**Work task**
Would you transcribe the line that holds "Moab Information Site (531, 2227)", plus every line beneath it through the end of the data, exactly and with nothing added?

**Information given**
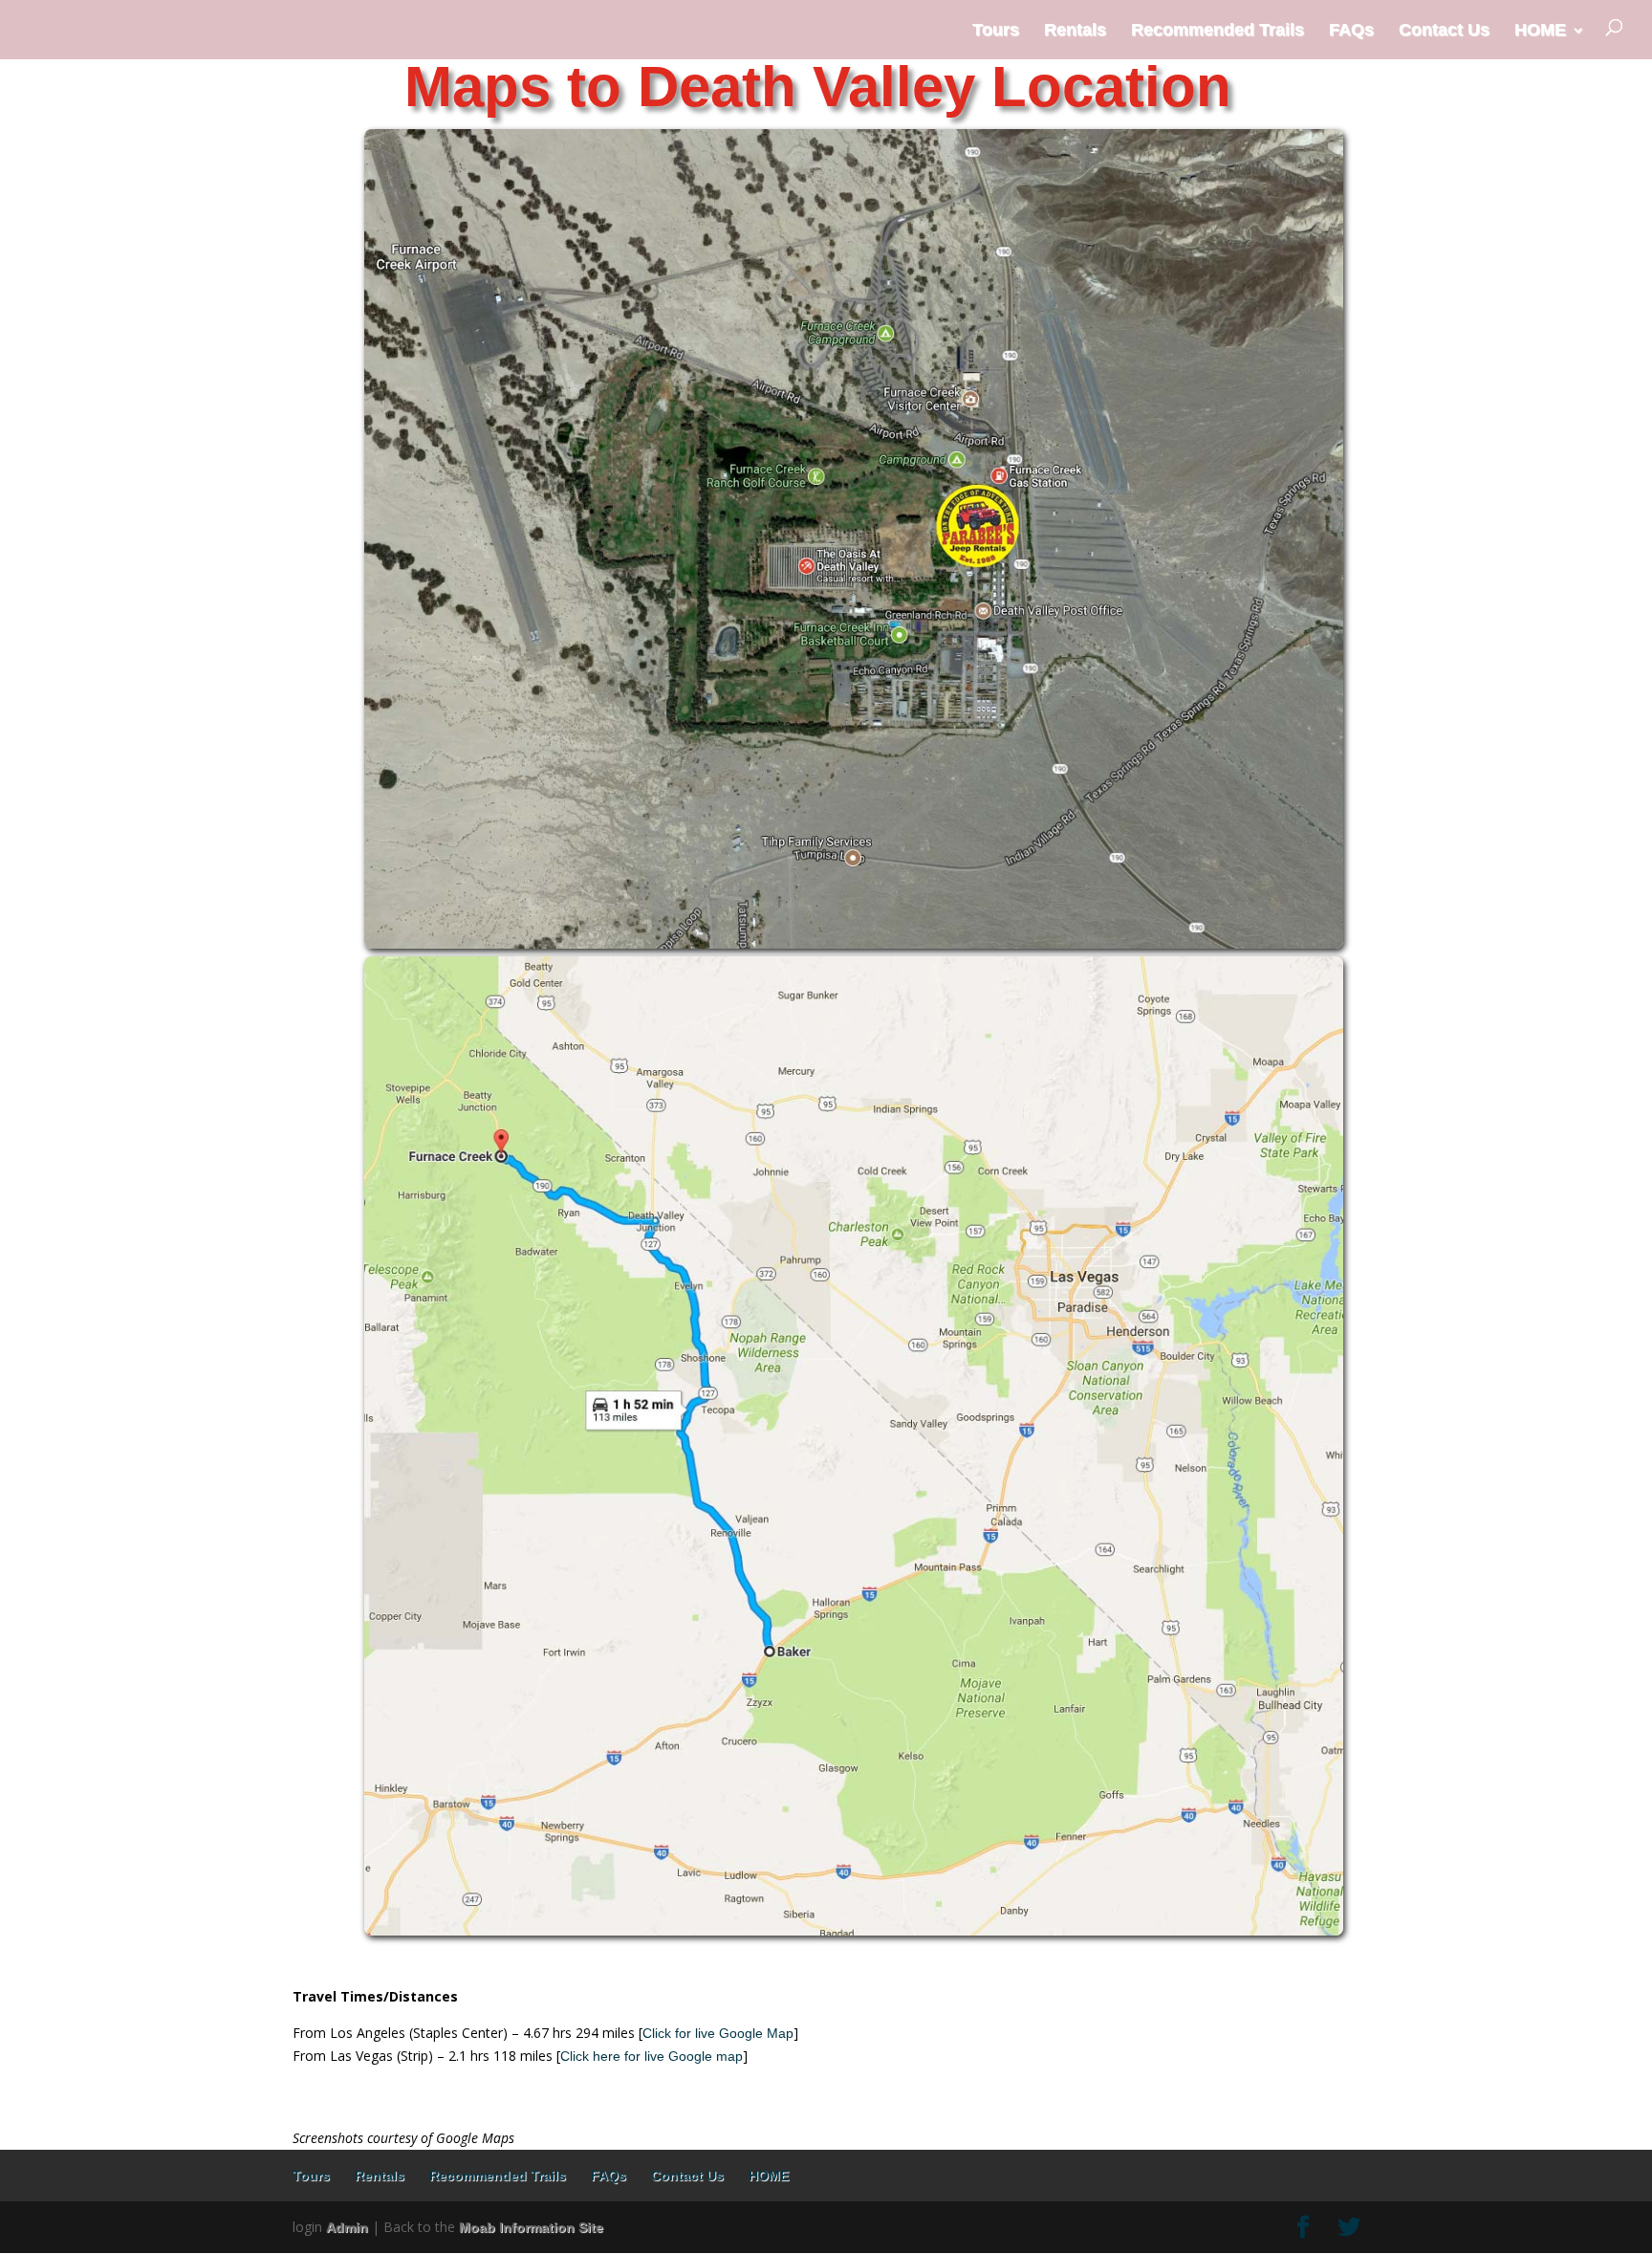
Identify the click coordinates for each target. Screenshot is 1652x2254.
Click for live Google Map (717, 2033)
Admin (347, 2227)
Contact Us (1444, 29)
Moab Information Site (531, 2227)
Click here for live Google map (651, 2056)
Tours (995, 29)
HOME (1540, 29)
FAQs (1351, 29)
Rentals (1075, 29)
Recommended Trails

**Problem solution**
Moab Information Site (531, 2227)
Click here for live Google map (651, 2056)
Tours (995, 29)
HOME (1540, 29)
FAQs (1351, 29)
Rentals (1075, 29)
Recommended Trails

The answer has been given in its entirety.